主の公現(祭日)ABC年共通

福音=マタイ2:1-12


「東方で見た星が先立って進み、ついに幼子のいる場所の上に止まった」(マタイ2:9

 

 偉大な人物が出現する際に新しい星が出現するということが、古代では広く信じられていた。きょうの福音においても、星がメシアの誕生を告げるしるしとして大切な役割を果たす。このようなメシアのしるしとしての星の役割の背景として旧約聖書の民数記22-24章の「バラム物語」が考えられる。

 エジプトを脱出してヨルダン川対岸のモアブ平野に宿営しているイスラエルを前にして、モアブ王バラクは、ユーフラテス川流域の町に住む有名な預言者であったバラムを招いて、イスラエルを呪うようにと願う。こうして東の山々から来たバラムは、モアブ王の再三にわたるイスラエルの民を呪うようにという要請にもかかわらず、神のみ心に目を開かれて、イスラエルを呪うかわりに祝福する。そのなかで、バラムは次のように神のことばを告げる。

 「ひとつの星がヤコブから進み出る。

  ひとつの笏がイスラエルから立ち上がり…」(民24:17

 きょうの福音に登場する「博士たち」は、職業的預言者バラムと同じような職務を行なう異教の祭司たちである。メシアを求めて旅し、ついにメシアとの喜びの出会いをとげる彼らの姿は、異邦人たちがイエス・キリスト(メシア)に出会い、信じるようになる初代キリスト教会の状況を物語っている。

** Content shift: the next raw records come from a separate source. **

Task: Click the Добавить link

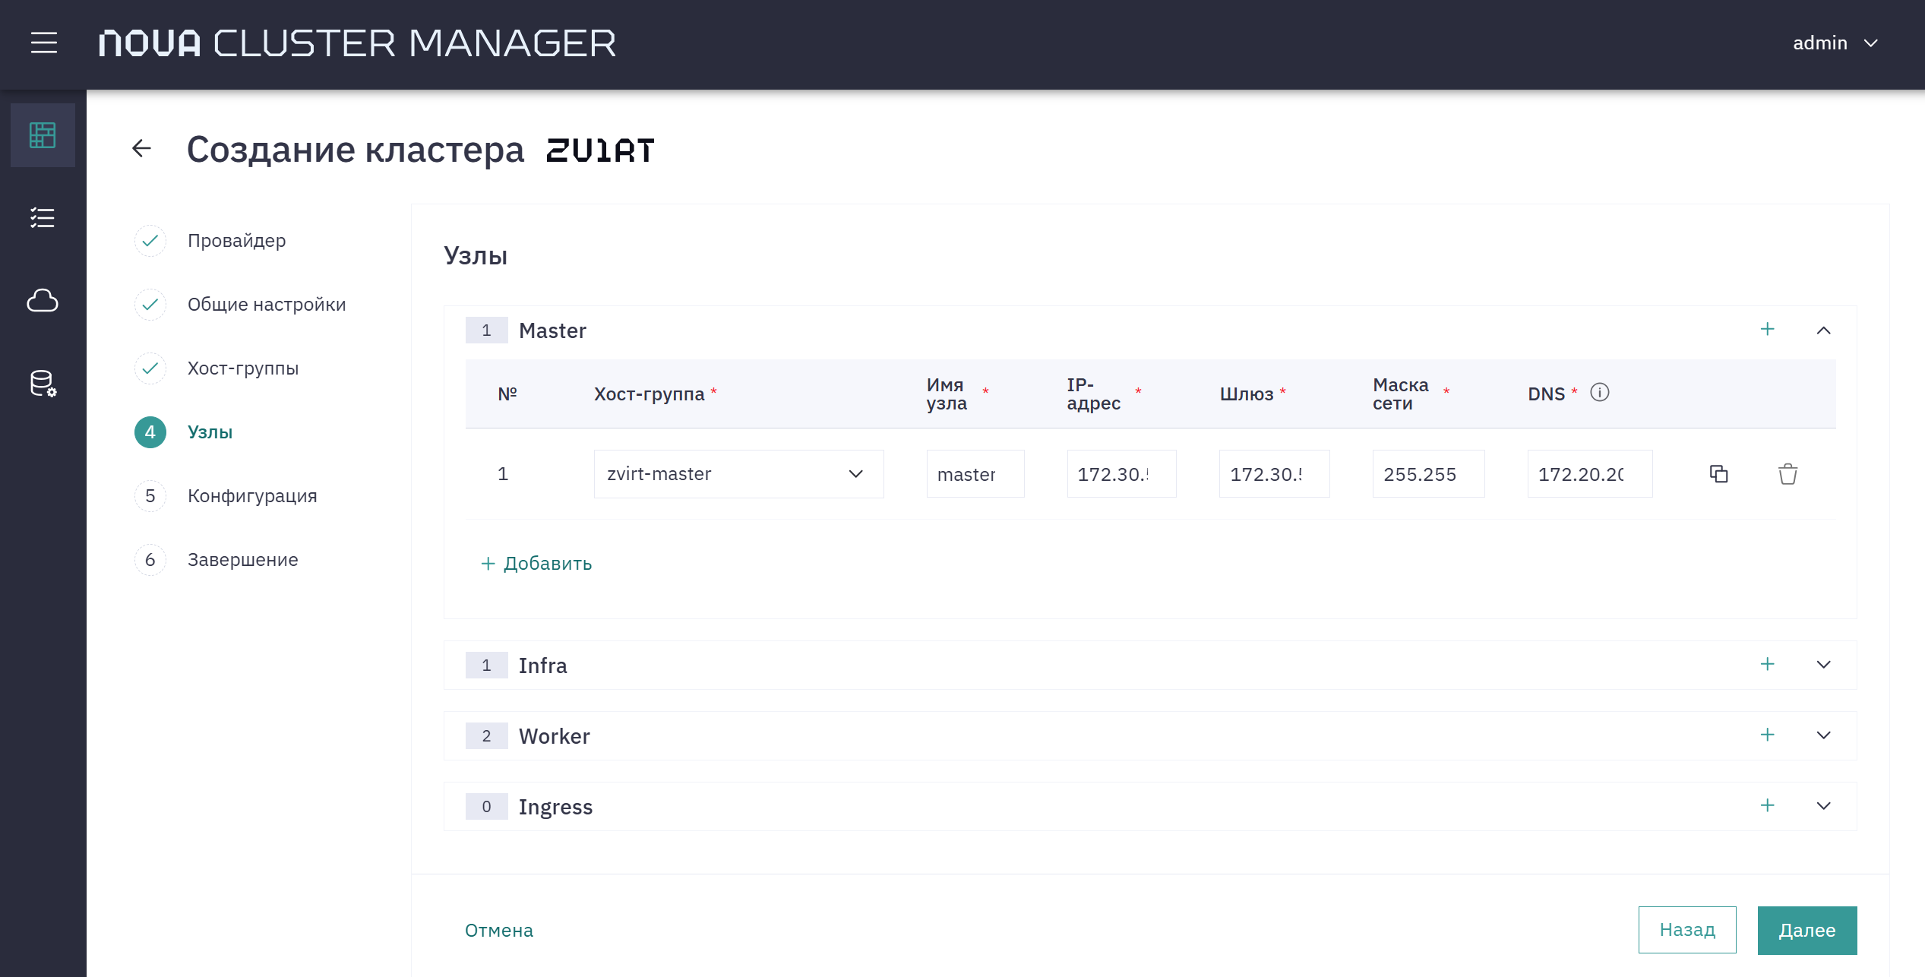Action: pos(536,564)
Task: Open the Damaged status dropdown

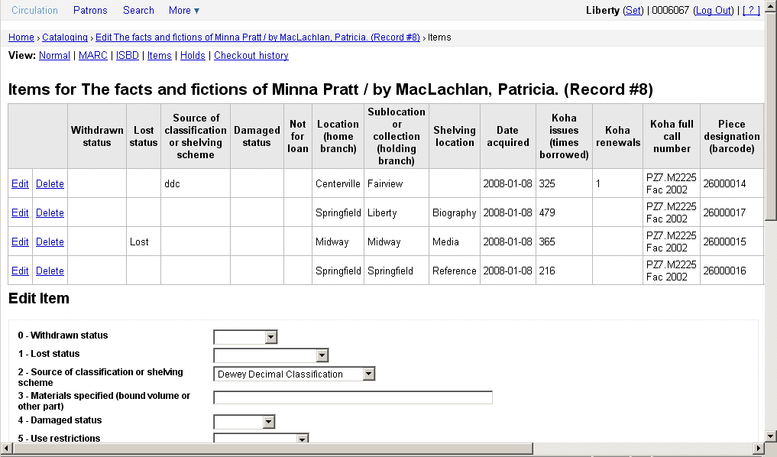Action: (x=244, y=422)
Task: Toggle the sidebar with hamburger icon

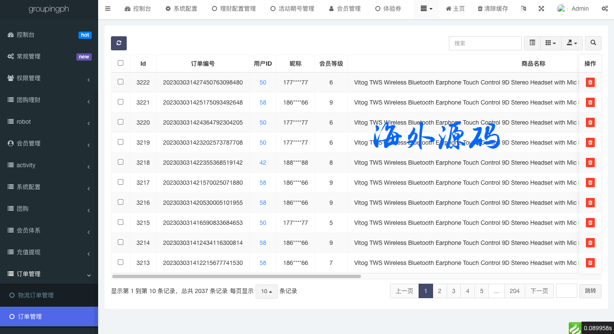Action: (x=108, y=9)
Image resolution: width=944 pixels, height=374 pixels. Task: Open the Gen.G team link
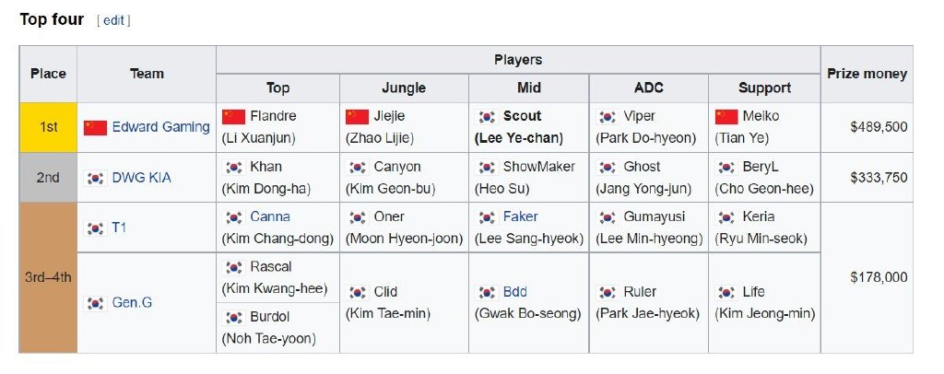click(x=132, y=302)
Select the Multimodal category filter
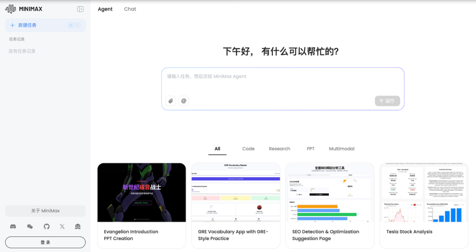Viewport: 476px width, 252px height. pos(341,148)
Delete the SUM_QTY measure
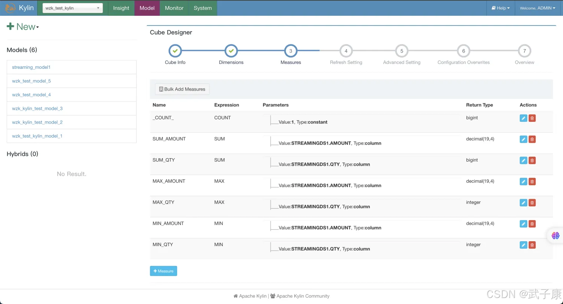Image resolution: width=563 pixels, height=304 pixels. [532, 160]
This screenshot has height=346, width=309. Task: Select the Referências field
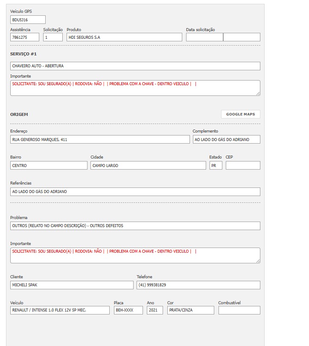[x=135, y=192]
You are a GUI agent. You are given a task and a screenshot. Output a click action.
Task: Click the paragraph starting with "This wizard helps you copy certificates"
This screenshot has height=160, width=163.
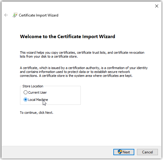pos(82,54)
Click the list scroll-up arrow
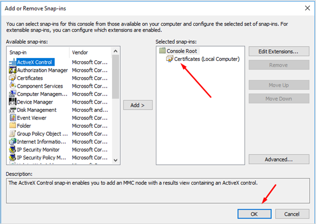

 メシア誕生の喜びは、イスラエルだけの喜びではなく、博士たちによって象徴される異邦人の喜びでもある。そしてこの喜びは、イエス・キリストを信じる者にとって、神の国の完成のときである終末時における救いの喜びの先ぶれと言える。キリスト者とは、神の国の建設に参与する者であり、これはキリスト者に与えられている使命であると同時に恵みでもある。キリスト者の喜びとは、単に救いの「保証」にあるだけではなく、このような使命が与えられていることにある。キリスト者がこの世では小さい者であっても小さくないのは、この使命を担っているからだ。このように考えるならば、「主の公現」とは、わたしたちキリスト者にとって、その使命を新たに確認する時でもあると言えるだろう。わたしたちも星の導きに従って、神の国完成のときを目指して共に歩んで行こう。